■ 個人でクリニックを経営していますが、最近、税理士さんから「医療法人の設立を検討してみてはどうですか?」と、アドバイスされました。 医療法人を設立するメリットは何ですか?
- 妻
「今月の医師会の会報で、医療法人設立の説明会の案内があったから、税理士さんに申し込んでみようかどうか相談してみたの。」
- 院長
「あっ、そうか。 前から、医療法人の税率は、今のうちの税率より低いから節税効果があるって言われていたからね。 でも、節税効果以外にメリットはあるのかな?」
- 妻
「父のクリニックも、かなり前に医療法人にしたけど、相続対策も考えてのことらしいわ。
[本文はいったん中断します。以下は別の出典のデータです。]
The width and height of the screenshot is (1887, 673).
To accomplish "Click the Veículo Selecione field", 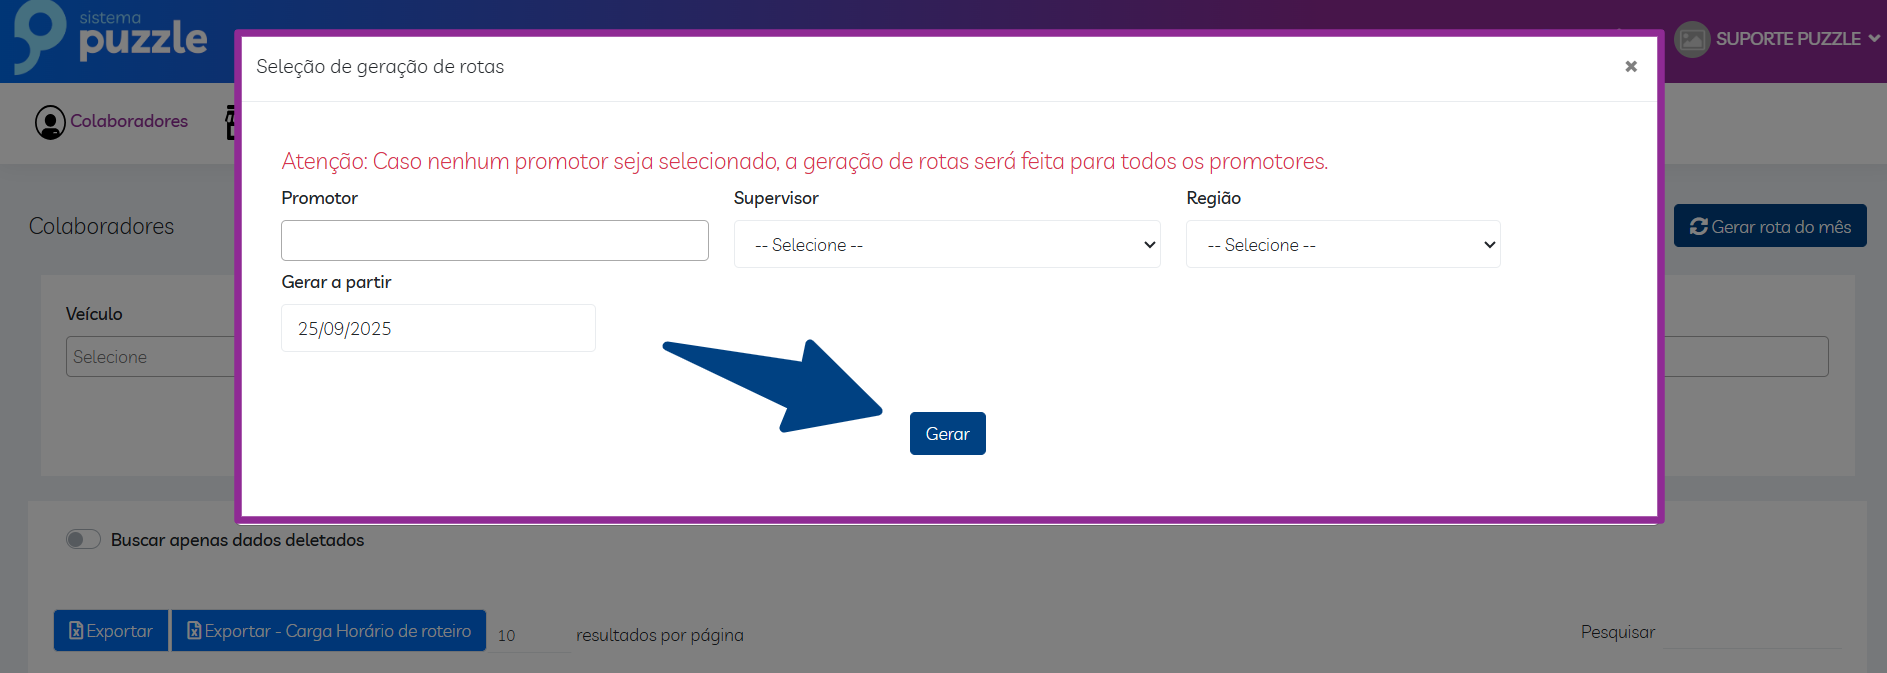I will click(x=150, y=357).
」
- 院長
「へえ、医療法人と相続対策とどんな関係があるんだろう?」
【解説】 医療法人の設立による、相続対策上のメリットは以下の通りです。
- 医療法人にプールされる利益には相続税がかからない
平成19年4月1日以降に設立される医療法人は、「持分のない医療法人」となり、その法人が解散した場合、法人に蓄積されている財産は、国又は地方公共団体のものになるという制度となっています。 その性格上、法人に蓄積されている財産は、その法人の出資者の相続財産からは除外されますので、相続税を軽減する効果が期待できます。
- 相続財産のコントロールができる
医療法人の財産は個人の財産とは別物ですから、役員報酬を多くすれば個人の財産が増えることとなり、逆に役員報酬を少なくすれば、法人の財産が増えることとなります。 院長の相続財産をあまり殖やしたくない場合は、役員報酬を低めに設定します。 その結果、法人の財産は相対的に増加することとなりますが、「1.」で述べたように、新制度の医療法人に蓄積される財産には相続税がかかりませんので、機動的な相続財産のコントロールが可能となります。
- 退職金の準備と支払ができる
退職金については、通常の給与と異なり、受け取った時の所得税が低く抑えられます。 また、死亡による退職金については、相続財産の計算上一定の控除額が認められています。 個人事業の場合、小規模企業共済を活用して、毎年の掛け金を経費としながら退職金を積み立てることは可能ですが、金額に上限があり、それほど多くの積立てを期待することはできません。 これに対し医療法人の場合は、保険契約を活用することによって保険料の一部を経費としながら退職金の積立てが可能となり、その支給金額については、下記の算式を目安として計算することができます。
<医療法人の役員退職金の目安>
退職時の月額報酬 × 役員としての在任年数 × 功績倍率 なお、医療法人を設立した場合のメリットは、相続税対策だけではありません。 一般的に、個人事業の場合は院長とそのご家族は国民年金に加入されていることが多いのに対し、医療法人の場合は、役員にも厚生年金への加入が義務付けられているため、現行の年金制度に照らせば将来受け取る年金額は国民年金に比べると多くなることが予測されます。 従業員についても同様のことが言えますので、福利厚生の充実につながり、求人面での優位性も確保できます。 上記「3.」のメリットは、旧制度・新制度の医療法人双方に共通するものです。 近年所得税と法人税の税率の差は広がるばかりです。 新制度の医療法人であれば増税となった相続税対策も兼ねられます。 これにより最近は医療法人化が急増しています。